What needs to be done = Nothing but the lines below between the line holding "[wechat] (283, 2441)" and the line holding "企业责任部 (360, 2394)", inclusive, should appear in the answer, each set down exactly.

Data for the task =
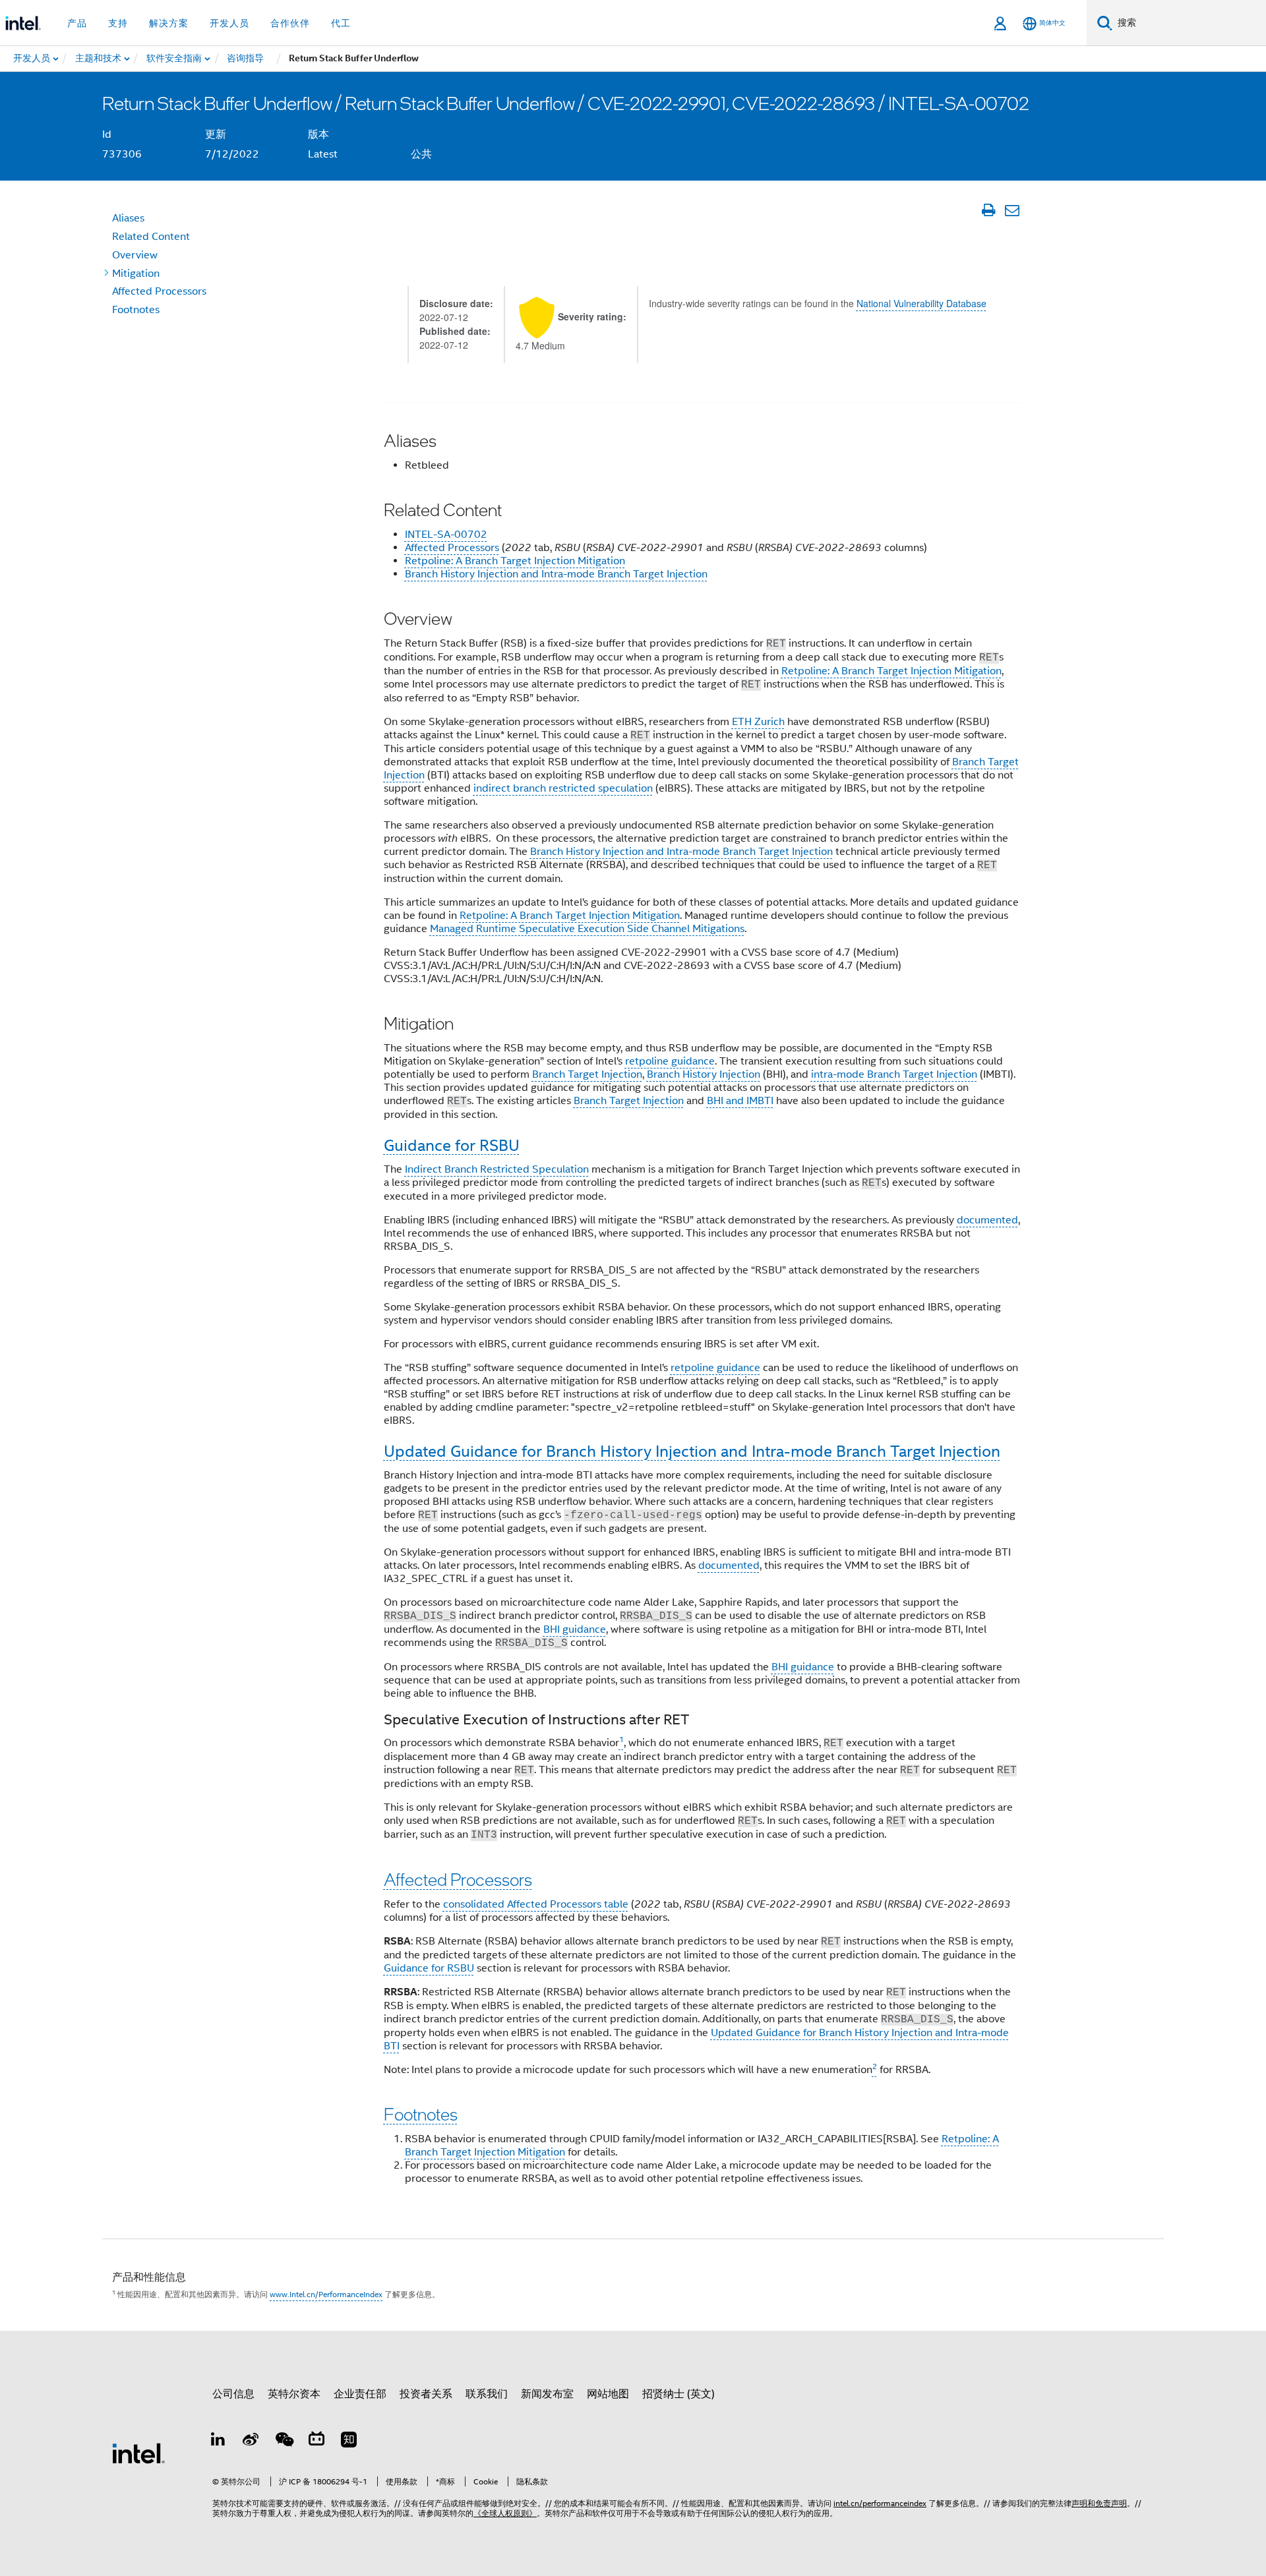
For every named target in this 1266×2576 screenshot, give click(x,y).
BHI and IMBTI (740, 1100)
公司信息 (233, 2394)
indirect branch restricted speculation (563, 788)
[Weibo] (251, 2441)
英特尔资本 (294, 2394)
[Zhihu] (349, 2441)
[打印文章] (988, 210)
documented (987, 1220)
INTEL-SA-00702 (446, 534)
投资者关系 (426, 2394)
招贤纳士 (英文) (678, 2394)
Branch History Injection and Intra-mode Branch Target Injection (556, 574)
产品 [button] (77, 23)
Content (151, 236)
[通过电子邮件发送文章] (1012, 210)
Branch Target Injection (587, 1074)
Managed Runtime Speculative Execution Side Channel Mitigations (587, 928)
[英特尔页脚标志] (138, 2452)
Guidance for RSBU (429, 1968)
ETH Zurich (758, 721)
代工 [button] (341, 23)
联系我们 (487, 2394)
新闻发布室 (547, 2394)
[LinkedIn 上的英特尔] (218, 2441)
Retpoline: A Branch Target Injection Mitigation (515, 561)
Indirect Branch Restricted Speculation (497, 1169)
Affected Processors (452, 547)
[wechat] (283, 2441)
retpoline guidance (670, 1061)
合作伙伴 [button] (290, 23)
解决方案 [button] (169, 23)
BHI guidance (574, 1629)
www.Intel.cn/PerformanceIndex (326, 2294)
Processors (159, 291)
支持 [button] (118, 23)
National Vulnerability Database (921, 303)
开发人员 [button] (229, 23)
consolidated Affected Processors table (535, 1904)
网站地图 (608, 2394)
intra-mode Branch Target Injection (894, 1074)
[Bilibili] (316, 2441)
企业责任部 (360, 2394)
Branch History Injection (703, 1074)
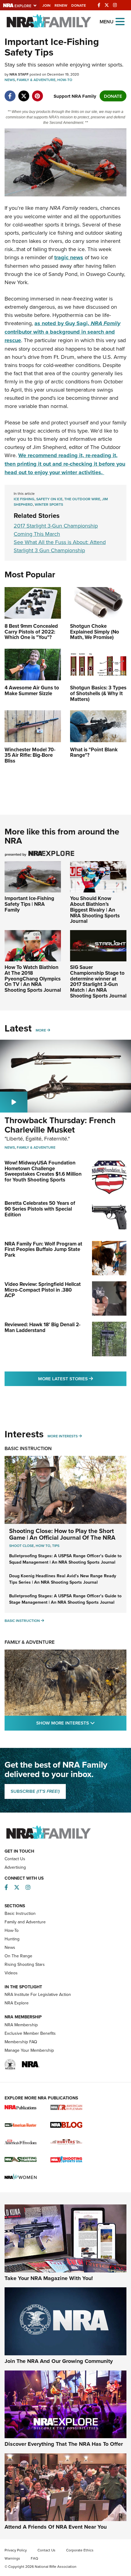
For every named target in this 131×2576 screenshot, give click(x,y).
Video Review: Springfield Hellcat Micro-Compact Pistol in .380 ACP (43, 1289)
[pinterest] (37, 93)
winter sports (49, 504)
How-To (64, 79)
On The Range (18, 1956)
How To (43, 1545)
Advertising (15, 1867)
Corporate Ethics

Solved problem =
[wechat] (283, 2441)
retpoline guidance (670, 1061)
合作伙伴 [button] (290, 23)
解决方案 [button] (169, 23)
BHI guidance (574, 1629)
www.Intel.cn/PerformanceIndex (326, 2294)
Processors (159, 291)
支持 [button] (118, 23)
National Vulnerability Database (921, 303)
开发人员 [button] (229, 23)
consolidated Affected Processors table (535, 1904)
网站地图 (608, 2394)
intra-mode Branch Target Injection (894, 1074)
[Bilibili] (316, 2441)
企业责任部 (360, 2394)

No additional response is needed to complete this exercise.